Well, with some kind of focus. Left to my own devices I carve soapstone and then from the soapstone bears generally appear. But, as I have covered in other posts I do carve other things besides bears and other mediums besides soapstone.
(From time to time)
Don’t be offended by the name of this bear; Fat Bastard.
He really is. Not only is he heavy but, being made of alabaster he was a b$#% to carve. Ensuring that those lines you see were not going to break off and be actual fissures in the stone was the main hurdle.
Yes, I could drop the stone, as I recommended before to see where it breaks but someone gave me stone to make a bear out of. There is a different pressure when the client brings their own stone.
I have done a few pieces of alabaster and they all cause ooohs and ahhs because of the depth in the carving and maybe from what I carve out of it. Carving alabaster is more difficult I think. I also think carving wood is more difficult than carving soapstone.

◆ Entries on target coordinates
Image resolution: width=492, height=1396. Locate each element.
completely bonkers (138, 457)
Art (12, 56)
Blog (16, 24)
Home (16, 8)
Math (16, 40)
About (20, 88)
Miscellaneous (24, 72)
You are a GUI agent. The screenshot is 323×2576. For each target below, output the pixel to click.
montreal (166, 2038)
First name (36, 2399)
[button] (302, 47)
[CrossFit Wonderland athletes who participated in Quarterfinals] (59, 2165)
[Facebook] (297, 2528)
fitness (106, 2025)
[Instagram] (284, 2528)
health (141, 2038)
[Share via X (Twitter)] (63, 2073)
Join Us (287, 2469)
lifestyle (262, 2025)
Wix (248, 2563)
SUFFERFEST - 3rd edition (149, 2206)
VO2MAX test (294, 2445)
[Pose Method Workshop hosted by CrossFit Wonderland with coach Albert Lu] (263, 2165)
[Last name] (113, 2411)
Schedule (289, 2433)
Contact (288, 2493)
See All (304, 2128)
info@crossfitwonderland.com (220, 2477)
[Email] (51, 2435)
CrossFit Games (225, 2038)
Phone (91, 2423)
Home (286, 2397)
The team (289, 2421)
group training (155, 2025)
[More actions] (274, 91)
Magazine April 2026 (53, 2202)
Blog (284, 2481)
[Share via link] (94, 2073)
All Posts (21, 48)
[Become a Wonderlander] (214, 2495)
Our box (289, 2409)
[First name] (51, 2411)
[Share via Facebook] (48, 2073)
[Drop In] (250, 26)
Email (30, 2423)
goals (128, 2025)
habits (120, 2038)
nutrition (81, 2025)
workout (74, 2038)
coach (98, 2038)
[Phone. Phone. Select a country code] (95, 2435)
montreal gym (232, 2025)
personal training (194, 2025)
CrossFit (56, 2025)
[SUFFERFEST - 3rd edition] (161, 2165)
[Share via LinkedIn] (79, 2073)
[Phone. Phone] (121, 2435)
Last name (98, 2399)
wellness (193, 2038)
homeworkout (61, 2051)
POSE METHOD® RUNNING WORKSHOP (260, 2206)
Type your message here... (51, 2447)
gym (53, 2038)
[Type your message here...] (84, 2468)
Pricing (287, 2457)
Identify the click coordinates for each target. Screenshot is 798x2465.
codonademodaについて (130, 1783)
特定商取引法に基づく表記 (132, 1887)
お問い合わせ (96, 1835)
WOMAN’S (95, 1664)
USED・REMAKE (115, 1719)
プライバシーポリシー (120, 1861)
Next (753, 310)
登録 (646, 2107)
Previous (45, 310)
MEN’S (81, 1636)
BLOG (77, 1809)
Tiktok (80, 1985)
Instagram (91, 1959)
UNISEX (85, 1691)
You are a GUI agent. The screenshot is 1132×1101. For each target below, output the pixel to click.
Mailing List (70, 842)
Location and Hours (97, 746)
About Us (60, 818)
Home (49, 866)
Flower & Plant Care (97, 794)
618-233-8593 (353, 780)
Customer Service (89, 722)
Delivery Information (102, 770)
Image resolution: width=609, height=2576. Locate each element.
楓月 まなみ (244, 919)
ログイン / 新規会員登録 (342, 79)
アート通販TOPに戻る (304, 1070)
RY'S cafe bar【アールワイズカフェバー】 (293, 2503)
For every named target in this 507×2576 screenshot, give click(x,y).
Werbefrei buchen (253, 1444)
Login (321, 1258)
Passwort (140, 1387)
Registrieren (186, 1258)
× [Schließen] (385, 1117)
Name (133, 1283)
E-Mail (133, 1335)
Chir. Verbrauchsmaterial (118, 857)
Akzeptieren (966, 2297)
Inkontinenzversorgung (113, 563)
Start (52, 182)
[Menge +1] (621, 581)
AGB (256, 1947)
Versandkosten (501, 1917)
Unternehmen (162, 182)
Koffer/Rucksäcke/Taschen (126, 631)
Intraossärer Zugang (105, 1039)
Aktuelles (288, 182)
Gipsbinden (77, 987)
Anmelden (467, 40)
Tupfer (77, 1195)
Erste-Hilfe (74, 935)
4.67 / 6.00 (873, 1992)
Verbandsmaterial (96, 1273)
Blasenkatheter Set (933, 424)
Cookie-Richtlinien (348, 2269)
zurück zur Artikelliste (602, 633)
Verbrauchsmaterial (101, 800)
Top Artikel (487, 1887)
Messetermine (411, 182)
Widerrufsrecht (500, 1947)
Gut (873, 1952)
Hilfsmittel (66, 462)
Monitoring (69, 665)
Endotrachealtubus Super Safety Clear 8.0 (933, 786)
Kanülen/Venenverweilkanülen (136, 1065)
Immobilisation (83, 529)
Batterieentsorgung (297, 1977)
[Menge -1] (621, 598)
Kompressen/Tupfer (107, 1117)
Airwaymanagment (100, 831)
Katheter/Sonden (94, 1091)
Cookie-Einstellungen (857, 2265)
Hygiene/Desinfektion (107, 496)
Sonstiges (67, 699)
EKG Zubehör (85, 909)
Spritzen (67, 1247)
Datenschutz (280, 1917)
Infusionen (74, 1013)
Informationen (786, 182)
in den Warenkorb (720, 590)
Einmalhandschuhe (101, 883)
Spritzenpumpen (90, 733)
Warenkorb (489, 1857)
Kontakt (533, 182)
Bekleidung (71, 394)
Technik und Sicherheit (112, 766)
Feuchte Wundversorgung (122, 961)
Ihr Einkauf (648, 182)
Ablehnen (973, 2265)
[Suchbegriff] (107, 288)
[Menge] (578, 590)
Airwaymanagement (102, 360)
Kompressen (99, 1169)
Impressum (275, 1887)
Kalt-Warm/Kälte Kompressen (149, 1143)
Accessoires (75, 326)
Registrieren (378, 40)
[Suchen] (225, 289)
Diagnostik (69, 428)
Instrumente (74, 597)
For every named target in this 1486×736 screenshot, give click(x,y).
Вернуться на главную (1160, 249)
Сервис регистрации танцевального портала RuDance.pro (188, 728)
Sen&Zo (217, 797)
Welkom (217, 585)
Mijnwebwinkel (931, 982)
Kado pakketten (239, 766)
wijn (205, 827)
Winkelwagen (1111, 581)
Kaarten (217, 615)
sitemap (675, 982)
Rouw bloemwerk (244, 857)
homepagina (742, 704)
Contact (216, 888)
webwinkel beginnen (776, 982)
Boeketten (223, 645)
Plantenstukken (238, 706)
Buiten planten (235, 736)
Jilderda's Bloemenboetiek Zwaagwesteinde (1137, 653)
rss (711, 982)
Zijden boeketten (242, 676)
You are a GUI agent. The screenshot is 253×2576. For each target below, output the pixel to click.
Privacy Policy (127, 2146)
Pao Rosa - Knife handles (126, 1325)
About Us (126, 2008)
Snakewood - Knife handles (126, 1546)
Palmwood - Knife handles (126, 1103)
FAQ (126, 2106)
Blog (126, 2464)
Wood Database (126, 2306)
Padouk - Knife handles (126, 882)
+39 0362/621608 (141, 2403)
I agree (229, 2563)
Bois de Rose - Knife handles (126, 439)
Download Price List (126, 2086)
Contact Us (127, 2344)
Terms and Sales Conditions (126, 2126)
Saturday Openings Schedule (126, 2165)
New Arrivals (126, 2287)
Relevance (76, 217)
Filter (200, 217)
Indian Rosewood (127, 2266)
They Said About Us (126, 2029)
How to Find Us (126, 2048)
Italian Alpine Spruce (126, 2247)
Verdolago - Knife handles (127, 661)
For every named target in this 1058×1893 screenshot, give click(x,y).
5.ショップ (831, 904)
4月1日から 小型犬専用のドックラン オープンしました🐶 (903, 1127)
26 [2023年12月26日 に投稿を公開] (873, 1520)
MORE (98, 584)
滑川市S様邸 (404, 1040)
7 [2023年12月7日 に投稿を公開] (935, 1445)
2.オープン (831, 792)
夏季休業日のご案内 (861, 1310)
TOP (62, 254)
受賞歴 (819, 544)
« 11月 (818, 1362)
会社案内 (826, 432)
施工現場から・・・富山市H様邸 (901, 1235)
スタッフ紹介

◆ Tasks to carry out
• A. Rewrite the stretch of the carving post from "Yes, I could" through "than carving soapstone.", swapping "alabaster" for "marble".
• B. Put this sentence from the carving post into Spanish: "There is a different pressure when the client brings their own stone."

◆ Results for the exercise
• A.
Yes, I could drop the stone, as I recommended before to see where it breaks but someone gave me stone to make a bear out of. There is a different pressure when the client brings their own stone.
I have done a few pieces of marble and they all cause ooohs and ahhs because of the depth in the carving and maybe from what I carve out of it. Carving marble is more difficult I think. I also think carving wood is more difficult than carving soapstone.

• B. Hay una presión distinta cuando el cliente trae su propia piedra.